Euforia Sesaat #Part 2 (Comfort Zone)
Beberapa hari yang lalu Si Merah Jambu lagi ngambek, mungkin dia sudah lelah karena dia udah gue paksa bekerja keras tanpa kenal lelah. Maklum lah, mendekati UAS tugas mendadak bejibun. Mana dosen tiap ngasih tugas selalu di minggu pertama, dan minta dikumpulin di minggu kedua. Lah dikira dosen cuma seekor, ini dosen ada enem ekor. Gimana mau ngerjain coba?
Alhasil, Si Merah Jambu jadi lelah. Tiap gue nyalain tombol power dia sama sekali gak mau nyala yang ada area tombol keyboard bunyi "kleekk". Ini bukanlah sakit yang pertama yang dirasakan oleh Si Merah Jambu. Beberapa bulan yang lalu dan tepatnya di momen mendekati UAS juga dia oleng bener-bener gak mau nyala. Tanpa berpikir panjang waktu itu langsung gue gotong aja ke centre terdekat buat di reparasi. Sekarang kumat lagi penyakit dia, tapi untunglah masih bisa idup. Alhamdulillaahhhh...
Oke, setelah curhat sekilas tentang Si Merah Jambu yang sekarang lagi gue pencet-pencet gue bakal lanjut cerita tentang euforia sesaat. Cekidot....
.
.
.
.
Kelas sudah dihuni beberapa mahasiswa yang udah ready presentasi malam ini. Hampir semua udah pada dateng, kecuali mahasiswa-mahasiswa setengah niat doang yang belum dateng jam segini atau yang bisa disebut dengan mahasiswa figuran. Sistem presentasi mata kuliah kali ini adalah LOTRE. So, jadi semua kudu siap!
Sembari nunggu dosen nongol, gue iseng-iseng baca materi yang ada di PPT dan udah gue share juga di grup.
"Wey, Na!" entah berhembus dari sudut mana tiba-tiba Si Pras duduk disamping gue.
"Hm, apaan? Oh, ya lu udah baca materi dari gue belom? Disitu gue udah kasih pembagian slide juga buat kalian"
"Iye gue tau. Tapi masalahnya lu liat gak..."
"Liat apaan?" gue langsung mengarahkan pandangan gue ke sekitar.
"Di kelompok kita, cuma kita doang yang ada di kelas ini kampret!" ujar Pras setengah sewot.
"Lah? Mereka pada kemana? Serius lu? Satupun belom ada yang dateng selain kita?" tanya gue mulai dengan nada tinggi.
Pras hanya menggeleng sambil nyengir.
Gue lupa kalo anggota kelompok gue yang lain juga termasuk figuran!
"Yaudah lah Na, gak usah sewot gitu. Kita kan udah ada materi, biarin aja lah mereka. Biar dimerahin semua tuh sama Pak Kartiko" Pras mencoba mendinginkan gue yang udah mirip air yang udah mendidih di dalem panci.
"Hai Naa" sapa Dona. Sohib gue di kelas.

****

Petunjuk Tugas ▸
- A) Tentukan apakah setiap pernyataan berikut sesuai dengan cerita Euforia Sesaat: (i) dosen yang memberi tugas berjumlah enam, (ii) Si Merah Jambu baru pertama kali tidak mau menyala, (iii) sistem presentasi mata kuliah kali ini memakai lotre. Jawab ya atau tidak untuk masing-masing, lalu kutip kata-kata cerita yang menentukannya.
- B) Tolong lanjutkan cerita Euforia Sesaat mulai dari kalimat terakhirnya, dengan gaya bahasa yang sama.

Bahan yang Tersedia ▸
****

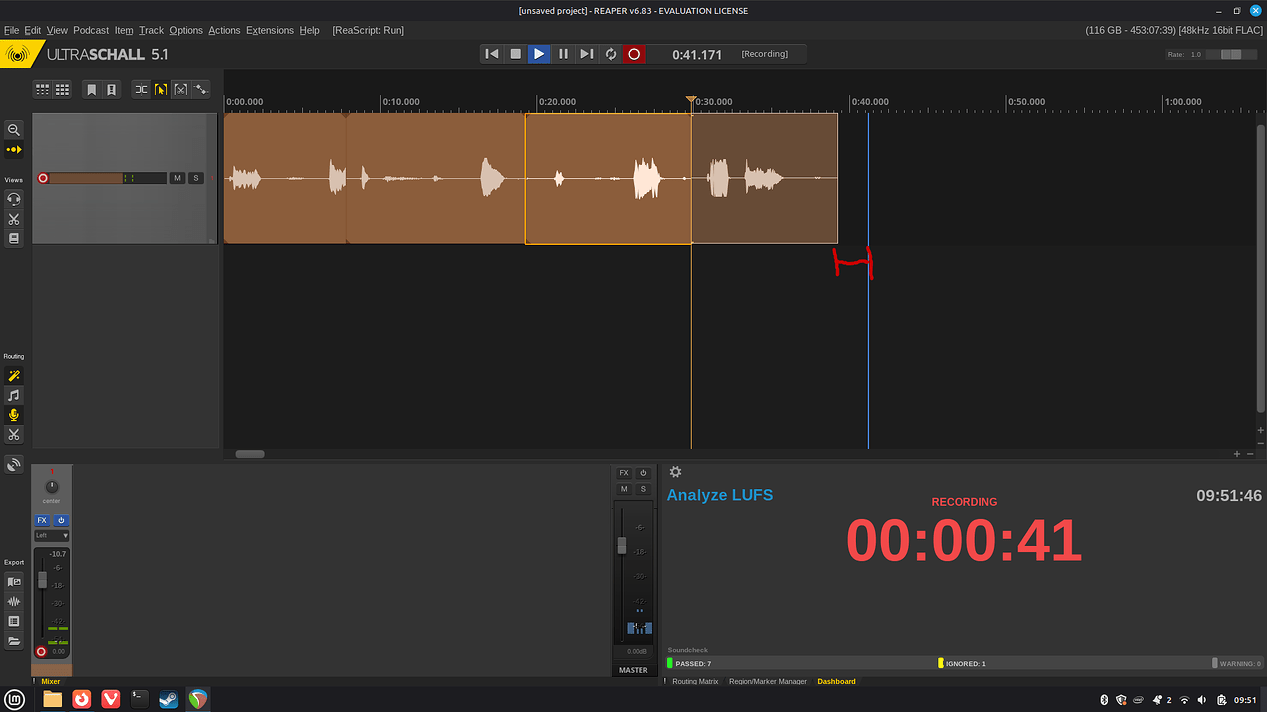Solo track 1 with the S button
The height and width of the screenshot is (712, 1267).
196,178
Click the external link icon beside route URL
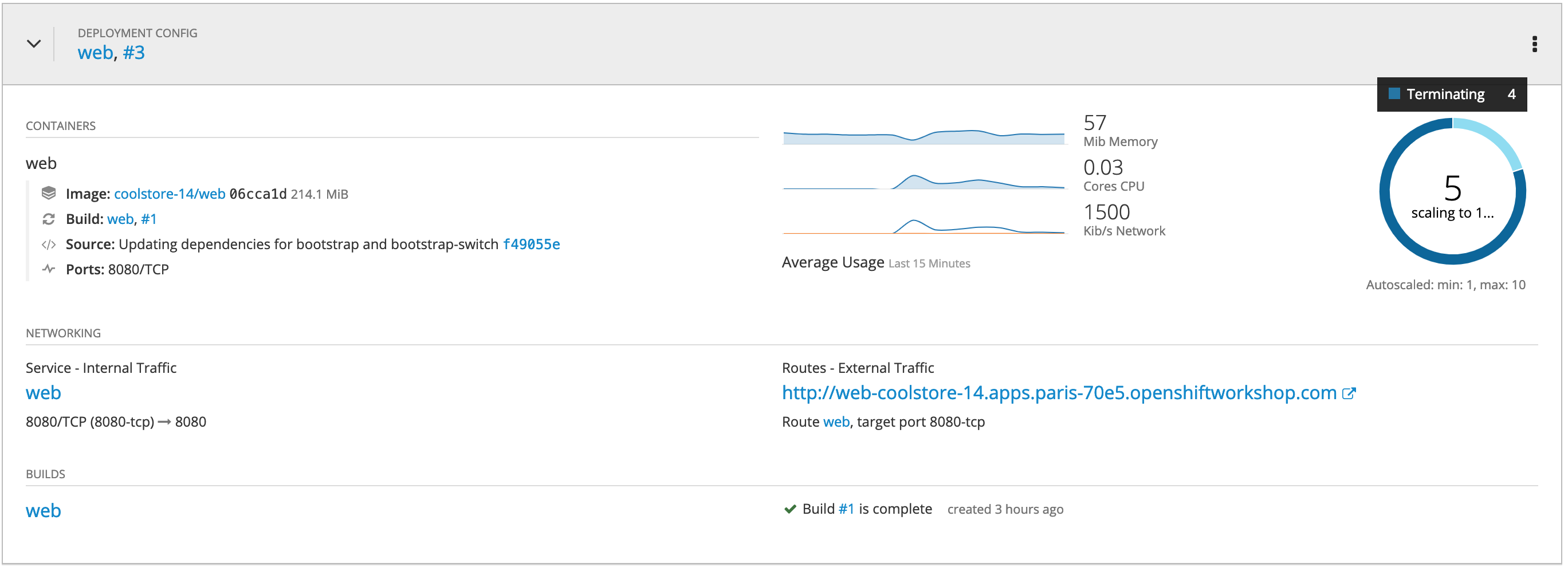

****

Kunci Jawaban ▸
- A)
(i) Ya: "ini dosen ada enem ekor"
(ii) Tidak: "Ini bukanlah sakit yang pertama yang dirasakan oleh Si Merah Jambu."
(iii) Ya: "Sistem presentasi mata kuliah kali ini adalah LOTRE."

- B)
Dona adalah sohib yang paling deket sama gue setelah Si Ija. Bedanya kalo Si Ija adalah spesial pake telor kalo Si Dona spesial pake sosis :D.
Awal mula gue deket sama Dona dulu adalah karena dia merasa, ehm maksudnya kita merasa bahwa pasangan kita SATU TIPE!
Tipe yang gak jelas, gak bisa dideteksi dan kita beranggapan bahwa pasangan kita berasal dari planet yang sama! Gak romantis, susah ditebak, pokoknya beda dari yang lain termasuk cara mereka menyayangi kita cieee. Intinya gitu.
"Duh yang udah siap presentasi" ledek Dona sembari meletakkan tasnya disamping kiri gue karena disamping kanan gue masih ada Si Pras yang lagi main ML *mobile legend*.
"Siap gundulmu! Kelompok isinya enam ekor yang dateng cuma dua ekor mau siap dari mana! Sebel gue!"
"Eh, serius?" Dona kaget.
"Kelompok gue udah pada ngumpul tuh padahal"
"Pamer lo?" gue makin sewot.
"Yaelah, santai laah. Tuh ada Si Pras, seenggaknya gak sendiri amat lah. Tapi, gak salah ye lu kasih tittle mereka figuran hihi"
"Ah, tau ah! Sebel gue. Padahal materi juga mereka gak siapin, PPT gue yang bikin! Masa dateng doang cuma nampangin muka mereka gak mau juga kampret!"
Beberapa detik kemudian Pak Kartiko masuk dengan memakai tas di lengan kirinya, sedang di tangan kanannya membawa notebook dengan gambar avatar di bagian punggungnya.
"Tuh kan, gak dateng mereka!" gue masih menggerutu.
"Udah nih, katanya lu minta permen kemaren? Gue bawain nih. Gue ke toilet bentar ya"
Pras beranjak begitu saja dari samping gue dan izin ke toilet yang letaknya bersebelahan dengan kelas gue.
"Eh ciee, dikasih permen sama Si Pras" bisik Dona.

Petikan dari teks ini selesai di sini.